Extracted data

--

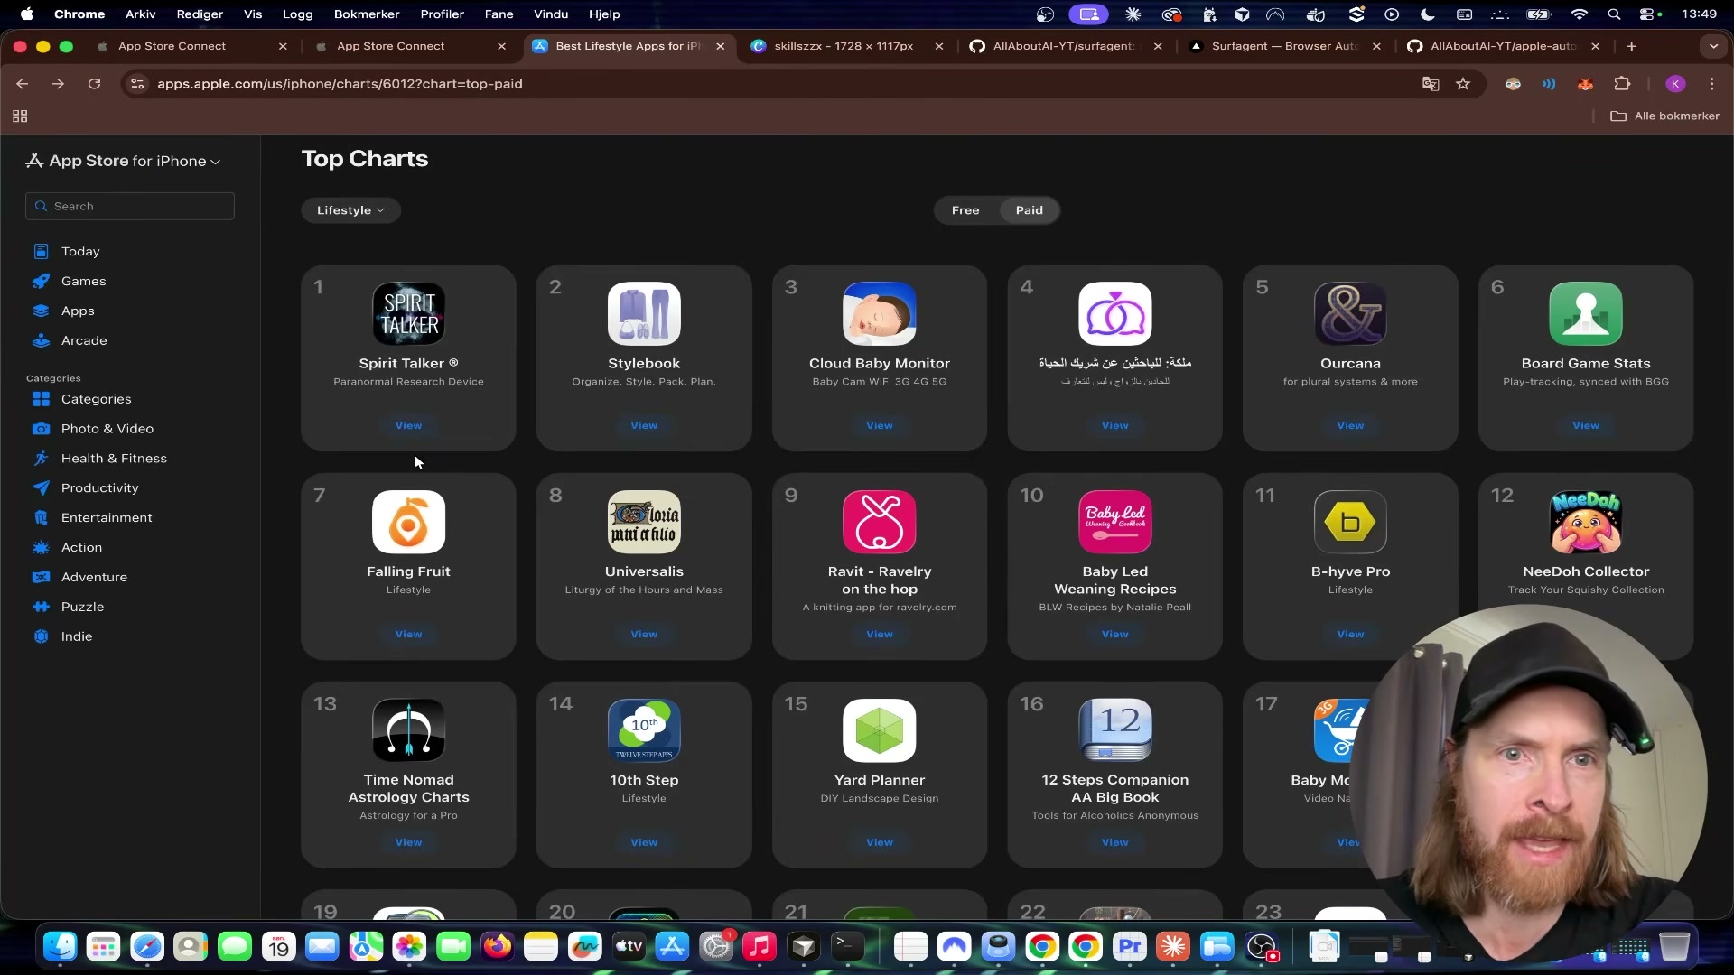This screenshot has height=975, width=1734.
Task: Reload the current page
Action: pos(94,84)
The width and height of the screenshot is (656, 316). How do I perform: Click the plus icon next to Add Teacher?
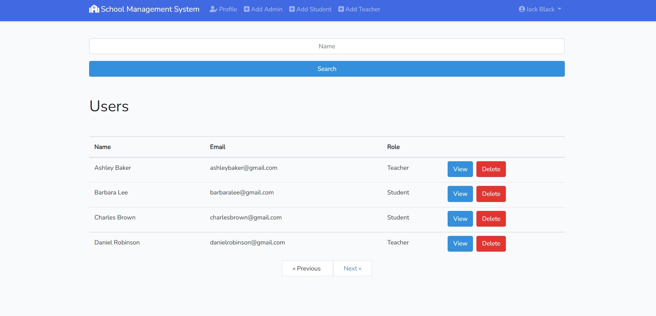point(340,9)
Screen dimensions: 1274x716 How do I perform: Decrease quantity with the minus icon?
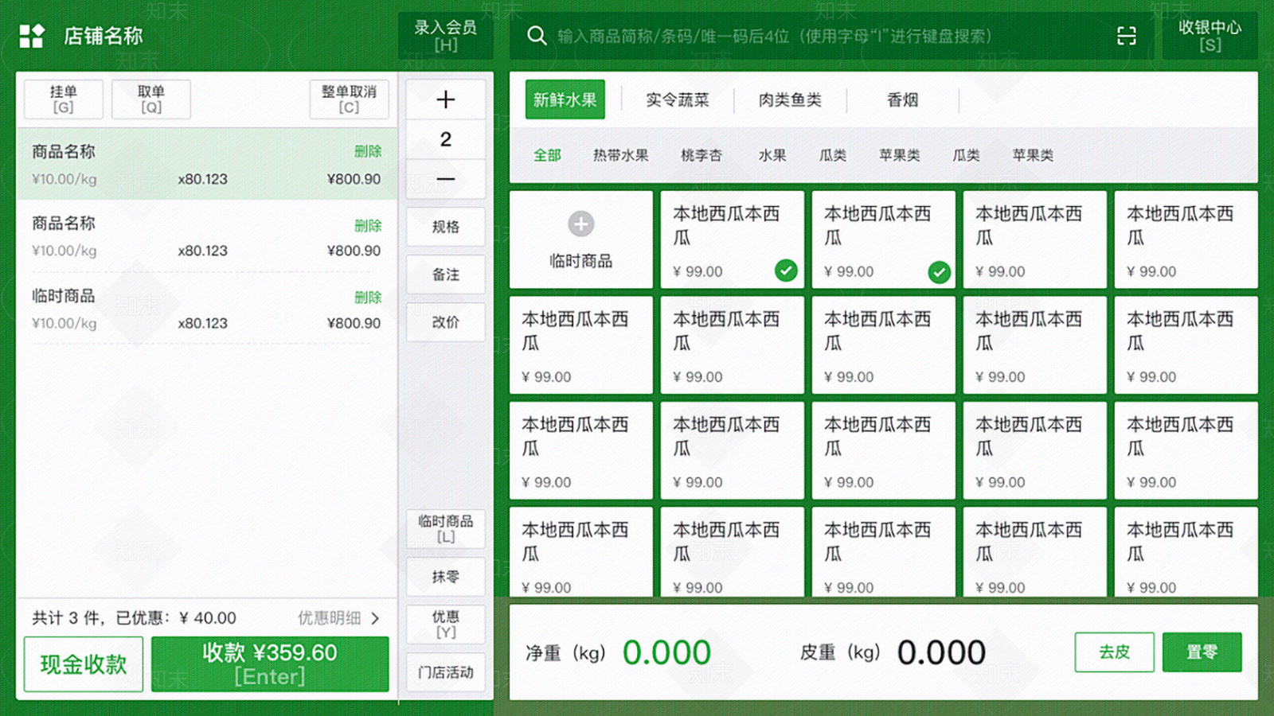coord(445,180)
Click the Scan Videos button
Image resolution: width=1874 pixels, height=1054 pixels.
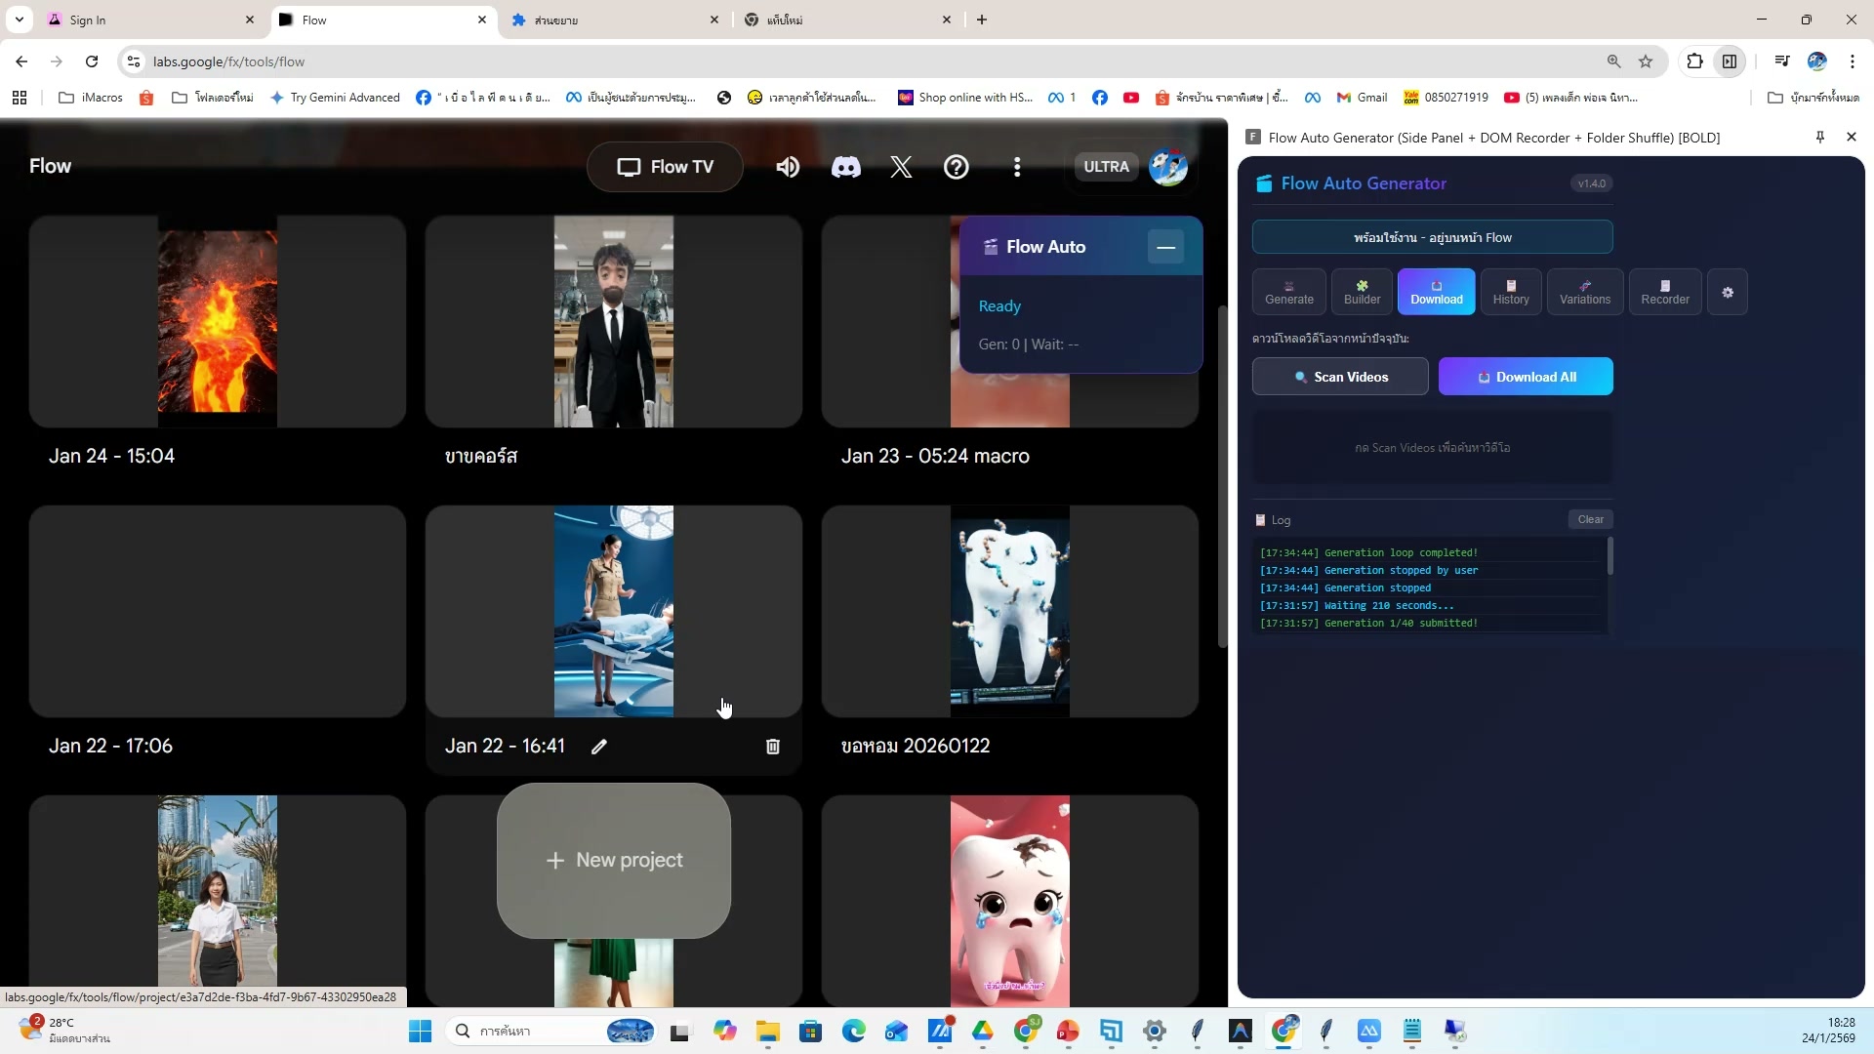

--

Exercise goal
Every line from the one with "Screen dimensions: 1274x716" through the last line of the listing above must be written out exactly, and no picture may appear.

Answer to the problem
Screen dimensions: 1274x716 How do I perform: Decrease quantity with the minus icon?
coord(445,180)
Click the Scan Videos button
Image resolution: width=1874 pixels, height=1054 pixels.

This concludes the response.